The company first announced plans to build a European data centre in Dublin in September, 2011, investing €75 million to convert a warehouse in West Dublin into an energy-efficient data centre. It opened its first Irish data centre in 2012. Since then, it has spent more than €500 million in building and operating data centres in Dublin, including a €150 million expansion project in 2018.
In total, Google employs around 5,000 people directly in Ireland across its businesses; the data centre operations account for a relatively small number of that, with the last expansion at the Dublin site predicted to add around 100 jobs once the centre was up and running.
Grange Castle is home to a number of other high profile tech companies’ data centres, including Microsoft and Interxion, with AWS also locating some of its data operations in Dublin, and Meta opting for Clonee, Co Meath.
Tech companies here have raised concerns over restrictions placed on new data centres three years ago, with new projects struggling to get a connection to the national grid.
The restrictions were imposed due to concerns about the risk of electricity blackouts.
Existing data centre projects that are seeking to expand, such as Amazon’s Dublin 15 campus, do not appear to have the same issues as they already have a connection to the grid.
Campaigners have also warned of the pressure that data centres could put on the national grid, despite moves to ensure energy efficiency and the inclusion of green energy promises in the proposals for many of the centres.

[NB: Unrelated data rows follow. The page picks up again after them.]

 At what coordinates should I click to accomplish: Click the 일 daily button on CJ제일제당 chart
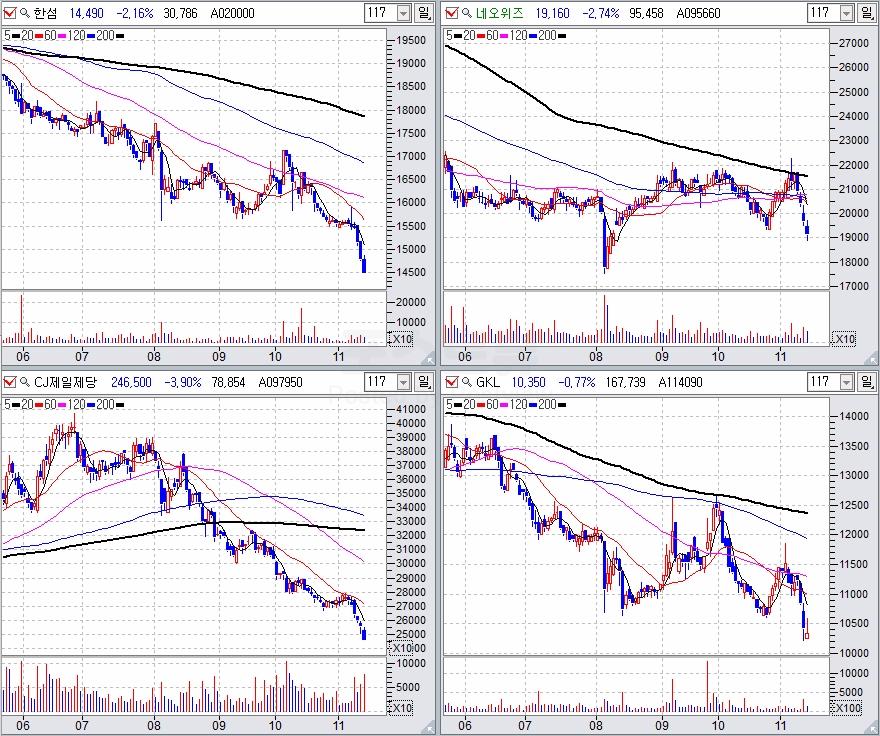tap(424, 381)
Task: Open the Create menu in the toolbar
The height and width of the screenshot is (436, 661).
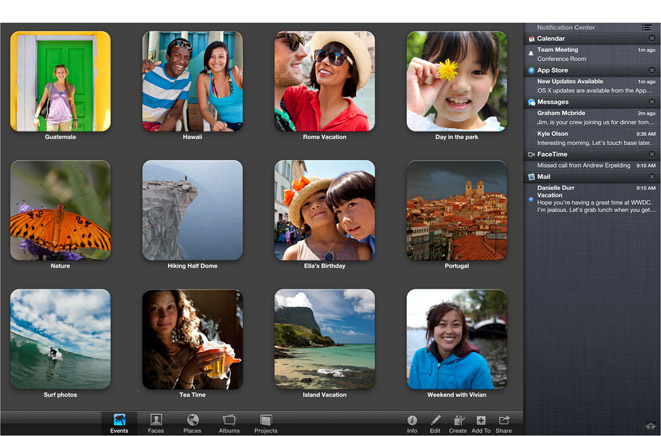Action: [458, 422]
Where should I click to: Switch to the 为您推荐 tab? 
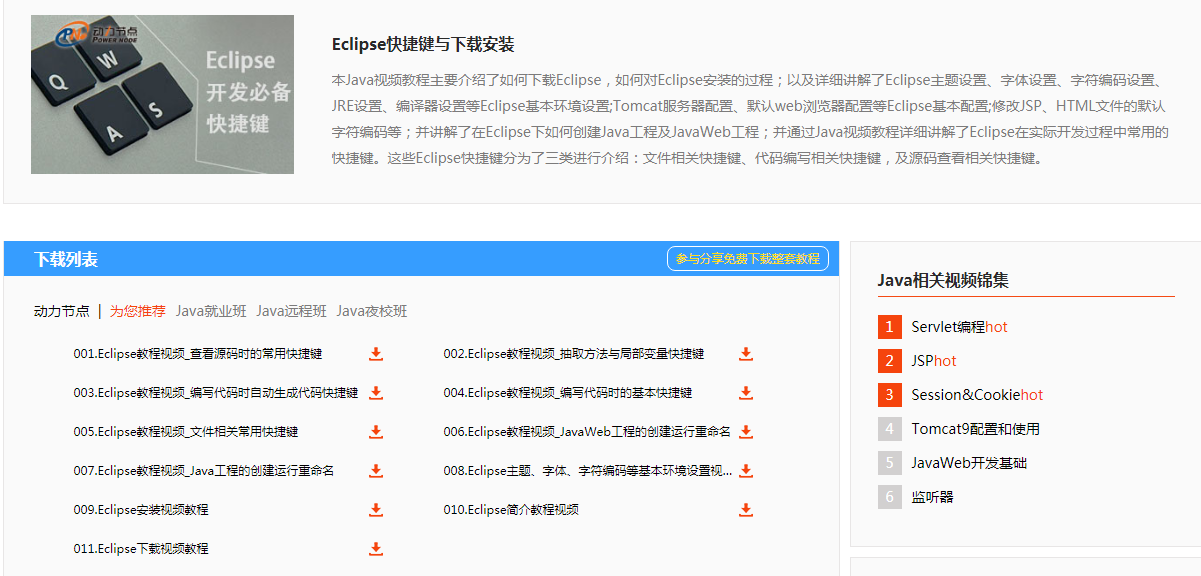pyautogui.click(x=138, y=311)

In turn, tech companies have warned that any moratorium on new data centres could potentially harm future multinational investment, and also risk damaging Ireland’s reputation as a digital hub. The new generation of AI technologies, which require more processing power, could put further pressure on data centre resources and focus investment outside of Ireland.
The Commission for the Regulation of Utilities is expected to publish a new policy on connecting large energy users such as data centres to the national grid by the end of the summer.